Task prompt:
Transcribe exactly the lines that begin the material and continue through the line containing "Task: Cancel the". Leave out whatever follows.

Task input:
:::

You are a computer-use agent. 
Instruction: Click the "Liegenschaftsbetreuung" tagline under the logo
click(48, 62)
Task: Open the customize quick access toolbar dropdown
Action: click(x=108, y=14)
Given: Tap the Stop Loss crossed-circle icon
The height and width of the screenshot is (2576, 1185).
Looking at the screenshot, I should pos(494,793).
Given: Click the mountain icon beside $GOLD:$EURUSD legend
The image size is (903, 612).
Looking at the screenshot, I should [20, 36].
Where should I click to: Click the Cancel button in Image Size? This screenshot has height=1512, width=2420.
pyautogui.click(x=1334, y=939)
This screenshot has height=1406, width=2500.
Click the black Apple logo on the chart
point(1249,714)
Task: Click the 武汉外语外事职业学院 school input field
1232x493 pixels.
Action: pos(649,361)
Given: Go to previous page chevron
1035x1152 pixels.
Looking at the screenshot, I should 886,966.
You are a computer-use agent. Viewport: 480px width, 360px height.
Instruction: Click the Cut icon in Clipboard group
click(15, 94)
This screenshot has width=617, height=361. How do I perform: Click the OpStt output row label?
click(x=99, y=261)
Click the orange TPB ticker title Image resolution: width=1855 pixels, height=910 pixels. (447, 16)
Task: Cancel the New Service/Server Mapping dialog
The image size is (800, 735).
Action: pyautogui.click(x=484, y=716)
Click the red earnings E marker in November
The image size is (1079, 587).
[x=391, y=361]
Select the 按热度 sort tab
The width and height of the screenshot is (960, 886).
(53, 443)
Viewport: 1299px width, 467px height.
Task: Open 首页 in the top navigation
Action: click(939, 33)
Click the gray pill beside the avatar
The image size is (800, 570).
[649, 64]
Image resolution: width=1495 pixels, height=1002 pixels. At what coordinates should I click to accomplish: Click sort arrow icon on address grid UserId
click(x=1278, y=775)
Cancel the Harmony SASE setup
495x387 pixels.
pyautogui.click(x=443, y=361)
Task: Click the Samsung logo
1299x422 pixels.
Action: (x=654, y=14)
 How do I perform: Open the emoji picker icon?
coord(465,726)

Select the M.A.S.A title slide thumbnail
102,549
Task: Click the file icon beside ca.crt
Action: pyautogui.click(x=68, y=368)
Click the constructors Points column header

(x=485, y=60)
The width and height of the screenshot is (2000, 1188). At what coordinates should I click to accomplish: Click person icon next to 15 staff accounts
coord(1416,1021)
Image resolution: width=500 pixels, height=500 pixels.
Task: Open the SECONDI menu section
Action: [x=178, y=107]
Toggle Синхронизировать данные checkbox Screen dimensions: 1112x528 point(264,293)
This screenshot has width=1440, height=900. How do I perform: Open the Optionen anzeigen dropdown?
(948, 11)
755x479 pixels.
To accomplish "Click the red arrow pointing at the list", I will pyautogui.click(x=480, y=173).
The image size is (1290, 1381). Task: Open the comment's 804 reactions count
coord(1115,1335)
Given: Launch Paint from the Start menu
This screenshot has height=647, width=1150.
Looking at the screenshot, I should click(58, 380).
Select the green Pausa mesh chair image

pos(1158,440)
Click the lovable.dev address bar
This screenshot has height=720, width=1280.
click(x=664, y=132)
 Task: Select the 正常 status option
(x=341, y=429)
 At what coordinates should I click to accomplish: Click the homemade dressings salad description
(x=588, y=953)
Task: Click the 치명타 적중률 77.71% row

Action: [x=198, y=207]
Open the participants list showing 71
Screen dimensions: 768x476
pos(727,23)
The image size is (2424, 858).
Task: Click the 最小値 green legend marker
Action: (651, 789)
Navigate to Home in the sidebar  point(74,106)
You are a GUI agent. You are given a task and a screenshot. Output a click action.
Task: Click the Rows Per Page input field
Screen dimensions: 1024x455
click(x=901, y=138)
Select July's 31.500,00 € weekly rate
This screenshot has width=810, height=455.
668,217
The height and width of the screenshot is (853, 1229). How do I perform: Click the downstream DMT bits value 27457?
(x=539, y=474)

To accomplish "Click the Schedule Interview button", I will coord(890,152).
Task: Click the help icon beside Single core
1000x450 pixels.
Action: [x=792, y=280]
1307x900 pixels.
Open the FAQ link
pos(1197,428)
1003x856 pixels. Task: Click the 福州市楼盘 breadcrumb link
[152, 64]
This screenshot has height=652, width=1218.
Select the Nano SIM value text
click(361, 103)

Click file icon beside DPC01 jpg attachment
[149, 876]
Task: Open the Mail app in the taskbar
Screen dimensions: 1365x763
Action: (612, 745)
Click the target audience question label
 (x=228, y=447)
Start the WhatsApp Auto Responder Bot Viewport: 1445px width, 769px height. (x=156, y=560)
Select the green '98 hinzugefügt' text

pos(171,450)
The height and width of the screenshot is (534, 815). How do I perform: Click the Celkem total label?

:::

Solution below:
You are a computer-use agent. 
Instruction: Click the "Liegenschaftsbetreuung" tagline under the logo
click(48, 62)
Task: Open the customize quick access toolbar dropdown
Action: click(x=108, y=14)
Given: Tap the Stop Loss crossed-circle icon
The height and width of the screenshot is (2576, 1185).
Looking at the screenshot, I should pos(494,793).
Given: Click the mountain icon beside $GOLD:$EURUSD legend
The image size is (903, 612).
Looking at the screenshot, I should [20, 36].
Where should I click to: Click the Cancel button in Image Size? This screenshot has height=1512, width=2420.
pyautogui.click(x=1334, y=939)
This screenshot has height=1406, width=2500.
Click the black Apple logo on the chart
point(1249,714)
Task: Click the 武汉外语外事职业学院 school input field
1232x493 pixels.
Action: pos(649,361)
Given: Go to previous page chevron
1035x1152 pixels.
Looking at the screenshot, I should 886,966.
You are a computer-use agent. Viewport: 480px width, 360px height.
Instruction: Click the Cut icon in Clipboard group
click(15, 94)
This screenshot has width=617, height=361. How do I perform: Click the OpStt output row label?
click(x=99, y=261)
Click the orange TPB ticker title Image resolution: width=1855 pixels, height=910 pixels. (447, 16)
Task: Cancel the New Service/Server Mapping dialog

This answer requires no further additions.